The airport authority spent $6,500 to build the website and also produced a video and brochure that are being distributed to former Lockheed employees.

The prices are $98 for a 4-inch by 8-inch brick and $148 for an 8-inch by 8-inch brick, while “keepsake” bricks — copies of the bricks actually put in the walkway — sell for an additional $65 and $80 each, respectively.

The bricks will be placed in the Skies of Freedom Pavilion, which connects the main airport grounds and the elevated walkway to the transportation center.

The memorial brick pavilion is expected to open next summer, as is the overall transportation center.

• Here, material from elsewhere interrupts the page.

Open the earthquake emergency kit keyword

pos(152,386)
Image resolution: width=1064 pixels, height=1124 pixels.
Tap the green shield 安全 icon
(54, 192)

Those bricks that have been purchased by the time of the opening will be installed along the main walkway in the art pavilion, airport Executive Director Dan Feger said Monday, with more bricks being installed periodically afterward.

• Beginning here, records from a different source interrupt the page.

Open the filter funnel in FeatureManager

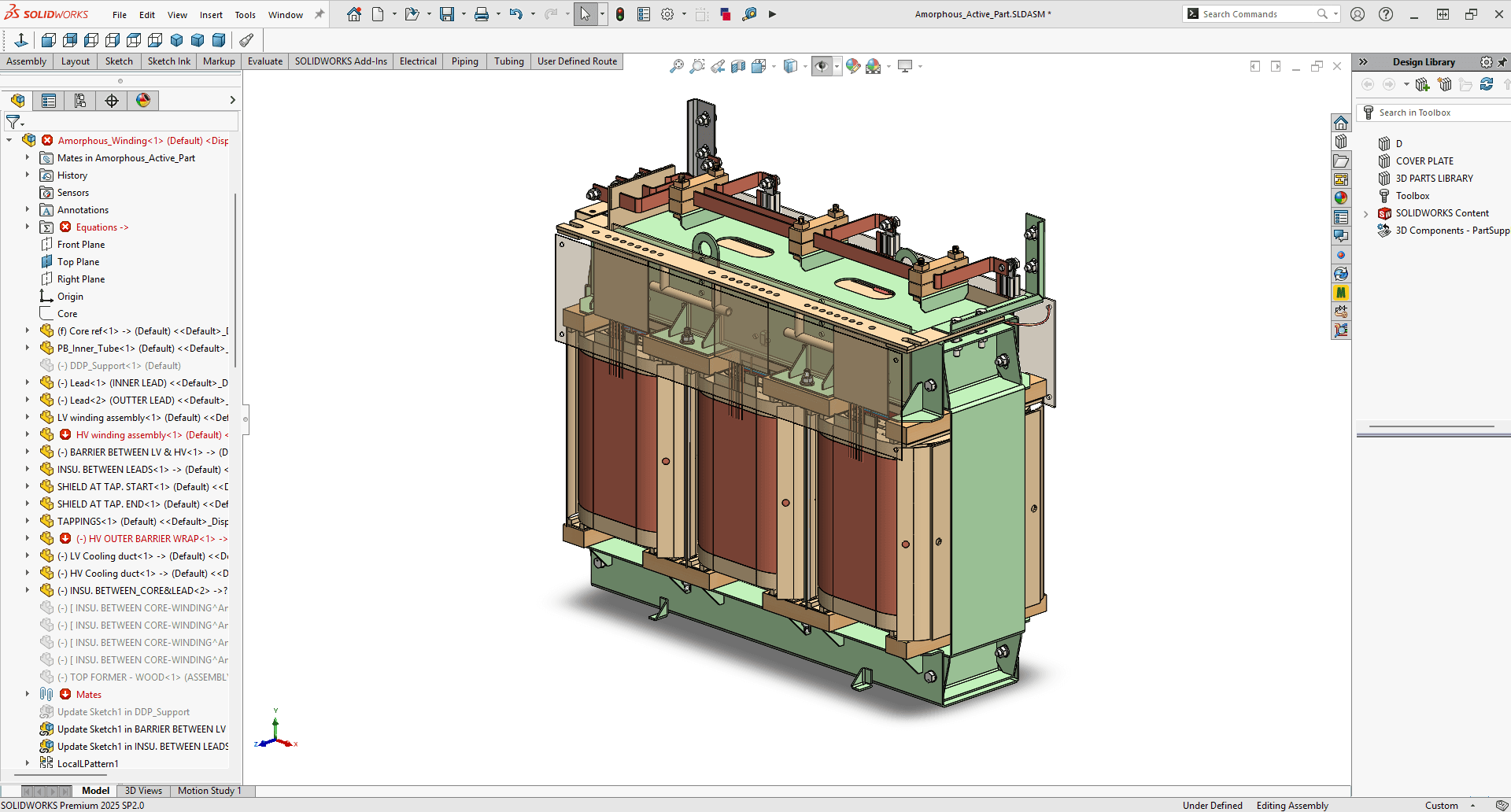click(13, 122)
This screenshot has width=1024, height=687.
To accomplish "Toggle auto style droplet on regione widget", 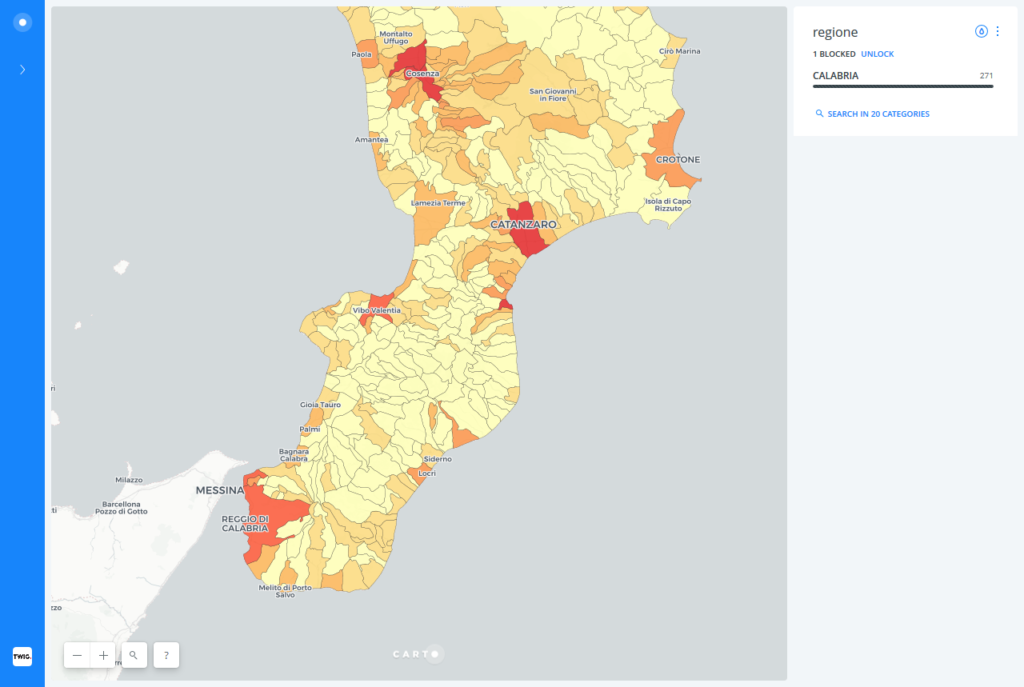I will point(981,32).
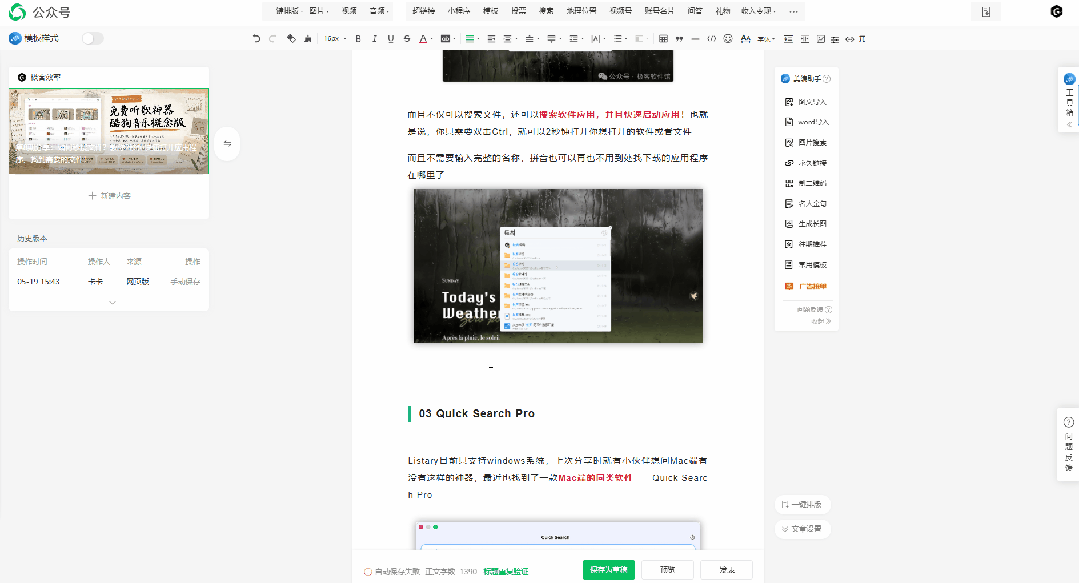Open the three-dots more menu in top bar
This screenshot has width=1079, height=583.
(x=793, y=11)
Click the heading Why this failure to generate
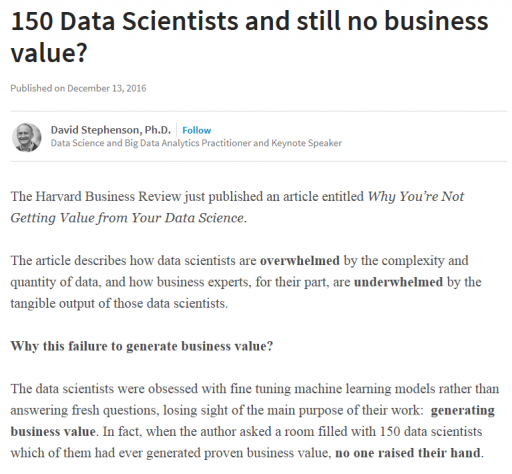Screen dimensions: 512x474 pyautogui.click(x=142, y=346)
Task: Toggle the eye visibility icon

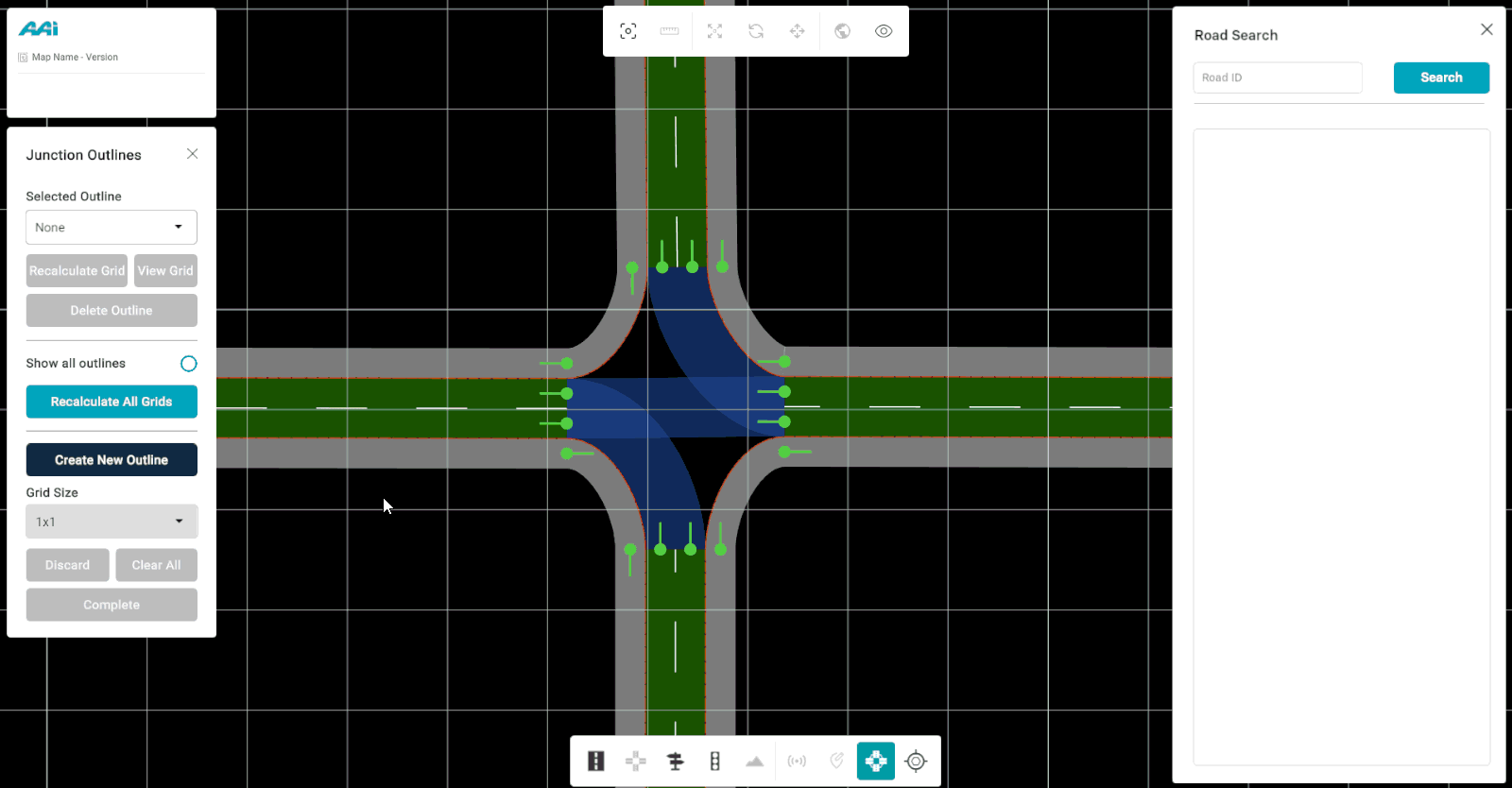Action: (x=884, y=31)
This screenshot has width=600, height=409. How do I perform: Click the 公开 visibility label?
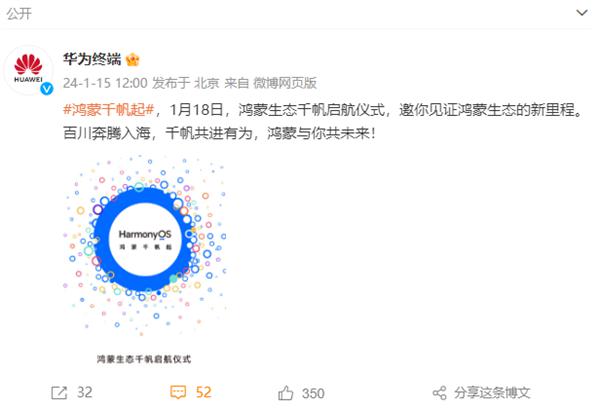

Officials plan for the pavilion to hold 20,000 bricks.

The original plans for the transportation center included funding for 16 steel “art columns” at a cost of $30,000 each. But because only five columns will actually feature artwork, only their cost can be applied to the requirement, according to city officials.

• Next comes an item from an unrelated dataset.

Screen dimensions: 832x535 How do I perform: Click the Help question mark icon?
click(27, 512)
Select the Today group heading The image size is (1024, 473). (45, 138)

As a condition of city approval for the transportation center, the airport is required to make a minimum investment of $377,198 for public art in the project.

In April, the airport authority voted to spend an additional $250,000 on public art for the project in the form of the art pavilion that will house the bricks and to generate those funds through the brick program.

The pavilion will also be home to a replica of the SR-71 Blackbird spy plane built at the Lockheed Skunkworks facility in Burbank.